National Spiritual Baptists Day
ON WEDNESDAY the country celebrated its first National Spiritual Baptists Day, the holiday having been declared last year. This Day commemorates and celebrates the fact that the Faith was able to preserve itself and to grow despite the many prosecutions and persecutions its followers
suffered for over 52 years. Theirs was a part of the punishment inflicted by the Colonial Government over those years. The fact that its practitioners were poor and black was fundamental to the move to ban the religion in 1912. The emergence of the original group on the Calder estate around 1846 was a critical factor. Many of the formerly enslaved were then moving off the estates and into villages that they were creating. In fact, by 1846 there were over 3,660 residents living in about 49 villages formed since 1838 when full emancipation of the enslaved took place.
The followers of that group that we later called Shakers called themselves the Wilderness people.
When Africans were brought here to be enslaved, they were unable to bring any material things, but they brought their culture- their music, songs, dances, religion and culinary arts.
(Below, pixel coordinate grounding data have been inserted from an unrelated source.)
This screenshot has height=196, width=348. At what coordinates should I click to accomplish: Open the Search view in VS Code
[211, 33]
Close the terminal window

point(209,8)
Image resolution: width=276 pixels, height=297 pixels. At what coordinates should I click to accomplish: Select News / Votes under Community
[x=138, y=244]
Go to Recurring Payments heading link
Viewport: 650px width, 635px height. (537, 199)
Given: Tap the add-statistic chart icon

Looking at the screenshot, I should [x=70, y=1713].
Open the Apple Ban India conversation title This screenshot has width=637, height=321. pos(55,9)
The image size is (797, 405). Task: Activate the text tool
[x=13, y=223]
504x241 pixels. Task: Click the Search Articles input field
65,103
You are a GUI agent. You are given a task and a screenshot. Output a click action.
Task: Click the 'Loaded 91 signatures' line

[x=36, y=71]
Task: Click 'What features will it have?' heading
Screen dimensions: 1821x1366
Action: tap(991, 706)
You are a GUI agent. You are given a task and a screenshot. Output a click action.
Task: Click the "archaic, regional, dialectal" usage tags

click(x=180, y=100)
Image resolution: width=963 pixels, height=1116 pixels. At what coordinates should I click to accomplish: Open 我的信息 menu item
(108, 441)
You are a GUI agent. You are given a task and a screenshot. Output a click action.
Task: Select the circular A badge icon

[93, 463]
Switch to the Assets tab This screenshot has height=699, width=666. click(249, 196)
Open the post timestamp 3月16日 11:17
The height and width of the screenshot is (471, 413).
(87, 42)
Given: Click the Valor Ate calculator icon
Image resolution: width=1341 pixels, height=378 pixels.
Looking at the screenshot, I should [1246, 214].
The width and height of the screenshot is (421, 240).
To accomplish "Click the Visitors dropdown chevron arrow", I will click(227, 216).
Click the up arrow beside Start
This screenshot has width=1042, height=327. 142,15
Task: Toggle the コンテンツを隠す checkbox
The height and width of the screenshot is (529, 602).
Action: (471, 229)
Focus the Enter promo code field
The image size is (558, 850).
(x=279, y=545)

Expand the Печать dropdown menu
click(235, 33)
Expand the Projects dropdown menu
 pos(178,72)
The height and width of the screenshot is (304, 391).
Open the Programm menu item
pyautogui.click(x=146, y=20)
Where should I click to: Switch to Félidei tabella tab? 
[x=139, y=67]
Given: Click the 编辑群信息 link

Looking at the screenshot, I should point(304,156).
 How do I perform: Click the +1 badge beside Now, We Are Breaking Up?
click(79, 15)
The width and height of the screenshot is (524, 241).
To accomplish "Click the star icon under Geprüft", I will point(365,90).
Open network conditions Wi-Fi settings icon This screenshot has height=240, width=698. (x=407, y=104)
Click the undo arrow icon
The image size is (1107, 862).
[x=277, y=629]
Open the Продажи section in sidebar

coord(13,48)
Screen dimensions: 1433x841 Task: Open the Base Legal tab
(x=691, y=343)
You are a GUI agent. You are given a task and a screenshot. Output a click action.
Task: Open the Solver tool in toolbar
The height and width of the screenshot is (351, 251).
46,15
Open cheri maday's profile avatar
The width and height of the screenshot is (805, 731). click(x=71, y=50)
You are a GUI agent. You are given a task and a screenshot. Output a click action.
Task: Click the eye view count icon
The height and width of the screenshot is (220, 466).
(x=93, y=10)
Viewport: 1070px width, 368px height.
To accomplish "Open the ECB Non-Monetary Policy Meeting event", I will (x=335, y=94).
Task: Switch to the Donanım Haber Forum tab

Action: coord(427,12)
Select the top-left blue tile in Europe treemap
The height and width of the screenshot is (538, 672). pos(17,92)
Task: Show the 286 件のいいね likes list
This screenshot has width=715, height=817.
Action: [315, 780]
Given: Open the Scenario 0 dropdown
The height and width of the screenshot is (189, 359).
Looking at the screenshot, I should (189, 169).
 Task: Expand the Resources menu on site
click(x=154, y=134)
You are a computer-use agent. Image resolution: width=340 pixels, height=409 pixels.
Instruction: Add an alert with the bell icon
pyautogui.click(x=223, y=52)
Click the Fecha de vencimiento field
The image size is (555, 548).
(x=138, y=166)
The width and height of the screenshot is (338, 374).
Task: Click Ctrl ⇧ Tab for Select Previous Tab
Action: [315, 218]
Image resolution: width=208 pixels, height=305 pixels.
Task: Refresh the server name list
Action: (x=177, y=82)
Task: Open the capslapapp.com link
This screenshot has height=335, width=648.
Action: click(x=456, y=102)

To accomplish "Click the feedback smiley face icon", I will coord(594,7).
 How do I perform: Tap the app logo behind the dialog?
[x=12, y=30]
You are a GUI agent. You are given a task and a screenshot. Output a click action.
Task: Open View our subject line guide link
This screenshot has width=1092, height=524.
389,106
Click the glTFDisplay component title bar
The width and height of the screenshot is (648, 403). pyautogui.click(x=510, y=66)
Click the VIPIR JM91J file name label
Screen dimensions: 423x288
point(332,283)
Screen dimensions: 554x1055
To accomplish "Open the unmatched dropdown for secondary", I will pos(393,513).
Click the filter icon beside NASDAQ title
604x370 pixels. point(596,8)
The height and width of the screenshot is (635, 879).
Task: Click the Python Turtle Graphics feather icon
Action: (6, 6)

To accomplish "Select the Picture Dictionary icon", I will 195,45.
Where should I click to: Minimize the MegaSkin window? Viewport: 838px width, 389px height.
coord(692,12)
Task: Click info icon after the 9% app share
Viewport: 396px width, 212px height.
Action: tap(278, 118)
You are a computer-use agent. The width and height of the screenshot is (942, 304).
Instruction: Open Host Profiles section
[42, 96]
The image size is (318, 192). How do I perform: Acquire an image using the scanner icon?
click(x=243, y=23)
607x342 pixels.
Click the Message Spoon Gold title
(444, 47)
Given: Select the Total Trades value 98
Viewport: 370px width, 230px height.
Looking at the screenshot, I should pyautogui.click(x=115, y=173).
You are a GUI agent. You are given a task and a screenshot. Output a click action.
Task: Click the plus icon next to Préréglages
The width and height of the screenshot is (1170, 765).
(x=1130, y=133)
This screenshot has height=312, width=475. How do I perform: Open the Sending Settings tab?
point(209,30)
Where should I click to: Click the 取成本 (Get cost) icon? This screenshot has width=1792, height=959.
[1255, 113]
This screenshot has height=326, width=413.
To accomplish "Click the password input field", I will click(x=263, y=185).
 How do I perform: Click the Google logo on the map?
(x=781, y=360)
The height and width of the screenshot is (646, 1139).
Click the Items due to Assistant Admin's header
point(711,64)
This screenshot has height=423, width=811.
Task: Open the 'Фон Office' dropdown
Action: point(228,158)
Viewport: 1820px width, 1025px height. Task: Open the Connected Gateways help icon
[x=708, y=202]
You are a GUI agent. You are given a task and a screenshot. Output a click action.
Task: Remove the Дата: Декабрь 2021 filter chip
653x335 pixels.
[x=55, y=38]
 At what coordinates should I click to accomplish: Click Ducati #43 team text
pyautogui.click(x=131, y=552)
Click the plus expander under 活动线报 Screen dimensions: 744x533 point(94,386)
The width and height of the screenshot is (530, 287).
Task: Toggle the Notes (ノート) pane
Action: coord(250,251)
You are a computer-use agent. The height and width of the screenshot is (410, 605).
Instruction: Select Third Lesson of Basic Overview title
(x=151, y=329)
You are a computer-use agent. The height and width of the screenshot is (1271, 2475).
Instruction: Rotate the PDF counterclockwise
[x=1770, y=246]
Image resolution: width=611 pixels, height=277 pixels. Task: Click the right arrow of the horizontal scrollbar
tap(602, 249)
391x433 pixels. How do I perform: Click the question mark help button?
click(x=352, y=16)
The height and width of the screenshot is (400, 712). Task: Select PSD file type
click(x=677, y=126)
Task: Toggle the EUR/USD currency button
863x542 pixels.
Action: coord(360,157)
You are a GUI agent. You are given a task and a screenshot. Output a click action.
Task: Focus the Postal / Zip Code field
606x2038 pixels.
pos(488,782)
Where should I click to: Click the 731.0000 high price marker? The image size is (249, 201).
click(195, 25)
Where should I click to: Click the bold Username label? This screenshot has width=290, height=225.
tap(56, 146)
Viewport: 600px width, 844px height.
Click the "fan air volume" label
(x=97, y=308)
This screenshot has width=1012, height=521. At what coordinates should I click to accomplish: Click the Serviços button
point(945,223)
These they continued to practise within the confines of the slave compounds. Many of them began to worship with the Methodists who came into St. Vincent in 1787. One of the Weslyan (Methodist) missionaries Reverend William Fiddler, who worked here left a Diary dealing with his period of service in St. Vincent between 18251827. He was quite moved by the enslaved at their meetings, stating that they spoke with much feeling and propriety. They did not interpret the messages of the missionaries in the way the missionaries expected.
He was impressed with the way they worshipped. They brought a different dimension to worship by the Methodists. They continued to frequent the Methodist Church. They wanted to have their children educated at a time when the established churches controlled education.
To register their children, information about their place of worship was noted. Shakers would not have qualified. They also would not have had Marriage Officers. Reverend Fidler tolerated them despite his concerns about their use of convulsions and noisy prayers. His replacement, after he left, Reverend Hudson expelled 100 of them. He gave his reasons.
They “insisted on holding meetings independent of and separate from our own in which they indulged in the wildest enthusiasms .
. .,” and they condemned those who would not join in their excesses. In 1851, 200 were banned from the Biabou Circuit. The Methodists admitted a loss in finances and membership.
As they spread to different villages criticisms of the religion grew. Some of the rioters involved in the 1862 riots that rocked estates on the windward coast and in the Mesopotamia Valley were alleged to be members of the Wilderness People (Shakers). One of the leaders of the Riots was George Bascombe an immigrant from Barbados, who was also a member. According to the Chief of Police the religion had its roots in one of the few distinct hereditary traits of African barbarism. The so-called respectable population as the Administrator described them, was concerned about the declining role of the established churches, and of the clergy of those churches.
The Media, the two existing newspapers, the SENTRY and TIMES were strong critics of the Shakers and called for government to suppress it. The established churches too led the charges with Dr McPhail of the Church of Scotland preaching two sermons critical of the religion. They were carried in at least one of the newspapers. At the beginning of the 20th century efforts at introducing an Ordinance to ban the religion was already in progress, although there was some concern about how banning a religion would have been accepted in England. But to some of the authorities including Governor Llewellyn, Shakerism was nothing but a practice allied to African fetish worship. Eventually by 1912, spearheaded by Administrator Giden Murray, their strategies about finalising the Ordinance to be taken to the Legislative Council were complete and on July 8, he sought permission to introduce the bill which eventually was tabled on September 3, 1912, finalised on that day and slipped past the Governor and gazetted even before it was sent to England.
Despite the fact that he had by-passed the Governor it was decided to allow it to run for a year before getting final approval but providing a report on its workings be sent before the end of the year.
It was the 52-year struggle against the 1912 Ordinance that was recognised with the granting of a National Holiday on May 21. For a religion that had been scoffed at for such a long time the holiday would have been very much welcomed.